Grandview features five par-3s, five par-5s and eight par-4s -- far from the normal combination of 10 par-4s, four par-3s and four par-5s.

The par-35 back nine is particularly unusual, with four par-3s, three par-5s and only two par-4s. That includes a monstrous 245-yard par-3 finishing hole.

It's a very different kind of layout.

Grandview's first nine holes were built in 1920, with an additional nine holes added in 1935. Until the 1950s, it was York County's only public golf course.

Floods: Recently, however, Mother Nature hasn't been especially kind to Grandview. Two years ago it got slammed by severe flooding. And this spring it was again hit by some flooding.

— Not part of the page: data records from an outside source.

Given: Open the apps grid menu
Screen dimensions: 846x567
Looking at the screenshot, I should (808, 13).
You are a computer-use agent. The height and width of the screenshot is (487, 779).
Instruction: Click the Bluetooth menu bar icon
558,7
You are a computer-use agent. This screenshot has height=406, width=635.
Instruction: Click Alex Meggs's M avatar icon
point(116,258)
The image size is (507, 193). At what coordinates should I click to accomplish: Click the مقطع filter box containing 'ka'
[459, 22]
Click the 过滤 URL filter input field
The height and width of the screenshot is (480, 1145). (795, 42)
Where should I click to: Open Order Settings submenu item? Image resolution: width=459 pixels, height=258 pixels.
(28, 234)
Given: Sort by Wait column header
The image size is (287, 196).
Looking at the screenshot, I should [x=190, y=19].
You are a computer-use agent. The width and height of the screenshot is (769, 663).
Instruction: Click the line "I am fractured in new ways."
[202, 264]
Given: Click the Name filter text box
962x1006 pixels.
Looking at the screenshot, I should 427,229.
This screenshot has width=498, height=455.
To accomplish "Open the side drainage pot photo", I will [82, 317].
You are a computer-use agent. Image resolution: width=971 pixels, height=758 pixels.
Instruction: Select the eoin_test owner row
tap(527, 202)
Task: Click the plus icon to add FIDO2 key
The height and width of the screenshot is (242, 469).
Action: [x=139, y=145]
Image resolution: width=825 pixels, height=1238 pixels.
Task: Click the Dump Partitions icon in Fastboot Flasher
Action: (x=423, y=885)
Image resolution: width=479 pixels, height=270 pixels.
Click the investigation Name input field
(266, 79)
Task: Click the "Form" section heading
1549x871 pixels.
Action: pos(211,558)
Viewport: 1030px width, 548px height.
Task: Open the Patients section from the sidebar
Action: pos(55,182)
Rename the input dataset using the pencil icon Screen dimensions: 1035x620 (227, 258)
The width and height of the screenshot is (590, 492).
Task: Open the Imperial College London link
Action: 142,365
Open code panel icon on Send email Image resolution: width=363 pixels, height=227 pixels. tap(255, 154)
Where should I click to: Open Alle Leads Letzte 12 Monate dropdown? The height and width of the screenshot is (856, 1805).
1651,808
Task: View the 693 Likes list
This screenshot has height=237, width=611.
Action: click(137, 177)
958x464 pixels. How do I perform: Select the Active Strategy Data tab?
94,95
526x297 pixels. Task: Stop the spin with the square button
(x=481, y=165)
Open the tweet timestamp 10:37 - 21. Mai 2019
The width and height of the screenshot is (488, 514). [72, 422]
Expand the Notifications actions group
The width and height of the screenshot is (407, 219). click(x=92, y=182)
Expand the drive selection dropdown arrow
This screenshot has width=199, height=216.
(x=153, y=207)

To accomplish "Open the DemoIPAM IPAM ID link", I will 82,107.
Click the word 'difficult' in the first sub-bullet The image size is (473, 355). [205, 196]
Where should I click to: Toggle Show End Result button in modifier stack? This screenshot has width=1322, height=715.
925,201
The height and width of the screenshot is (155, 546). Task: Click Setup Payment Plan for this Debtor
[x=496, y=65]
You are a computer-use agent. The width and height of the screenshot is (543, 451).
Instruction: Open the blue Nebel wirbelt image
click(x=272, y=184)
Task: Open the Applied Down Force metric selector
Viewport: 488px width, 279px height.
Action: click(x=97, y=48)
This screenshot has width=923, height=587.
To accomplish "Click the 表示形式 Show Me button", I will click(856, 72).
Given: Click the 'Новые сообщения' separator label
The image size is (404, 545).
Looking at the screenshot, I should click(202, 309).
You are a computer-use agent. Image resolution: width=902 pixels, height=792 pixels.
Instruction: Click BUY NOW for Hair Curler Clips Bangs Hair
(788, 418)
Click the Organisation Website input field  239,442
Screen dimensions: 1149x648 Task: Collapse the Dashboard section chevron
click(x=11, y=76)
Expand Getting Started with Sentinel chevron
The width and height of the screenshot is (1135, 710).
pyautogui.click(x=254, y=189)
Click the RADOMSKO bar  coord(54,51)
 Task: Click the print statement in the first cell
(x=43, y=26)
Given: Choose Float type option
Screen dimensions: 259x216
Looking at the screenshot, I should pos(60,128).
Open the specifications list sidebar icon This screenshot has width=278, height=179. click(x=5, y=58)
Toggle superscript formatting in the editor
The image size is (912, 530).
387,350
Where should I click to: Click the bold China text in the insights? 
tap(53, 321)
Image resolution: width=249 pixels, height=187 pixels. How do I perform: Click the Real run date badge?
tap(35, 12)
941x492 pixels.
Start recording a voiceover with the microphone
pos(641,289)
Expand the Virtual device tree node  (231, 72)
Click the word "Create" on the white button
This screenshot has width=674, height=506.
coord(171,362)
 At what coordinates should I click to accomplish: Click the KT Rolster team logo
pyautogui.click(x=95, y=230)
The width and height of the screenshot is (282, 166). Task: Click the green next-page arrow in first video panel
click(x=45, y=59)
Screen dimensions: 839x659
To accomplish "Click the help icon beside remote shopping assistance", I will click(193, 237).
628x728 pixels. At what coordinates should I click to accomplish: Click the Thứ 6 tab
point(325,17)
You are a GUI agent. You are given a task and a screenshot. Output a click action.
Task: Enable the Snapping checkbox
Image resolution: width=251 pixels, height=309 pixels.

As a result, some of the fairways have patchy spots. Because of that, the players will almost certainly get to move the ball a club length this weekend, provided they are in their own fairway, according to Dave Bennett, the executive director of the York County Amateur Golf Association, which runs the event. If they're in the rough, however, the players must play the ball as it lies.

And those lies in the rough could get tough.

"They're letting the rough grow for us," Bennett said. "The rough should add a little more character to the course. ... We'd like to see 2- or 21/2-inch rough by the time the tournament starts."

Despite the recent floods, Bennett said Grandview is holding up pretty well.

"It's actually not in bad shape," he said. "The greens are in excellent shape and they got the traps back (after the floods). ... As far as public courses go, it's in good shape."

Low turnout: While Bennett is happy with Grandview's condition, he's not so happy with the turnout for the event, which sits at 69 golfers. Most of the big names are there, with some notable exceptions (Jeff Poet, Denny Lankford, Todd Kennedy), but Bennett would like to see a deeper field.

"We're disappointed with the turnout," Bennett said. "We listened to the players and reduced the entry fees to all the (YCAGA) tournaments, but all the entries have been low. ... We also moved the tournament up a week this year to accommodate one or two clubs that had member-guests scheduled on the same weekend. But it's going back to the third weekend in July next year because we didn't gain anything from those clubs by moving it up."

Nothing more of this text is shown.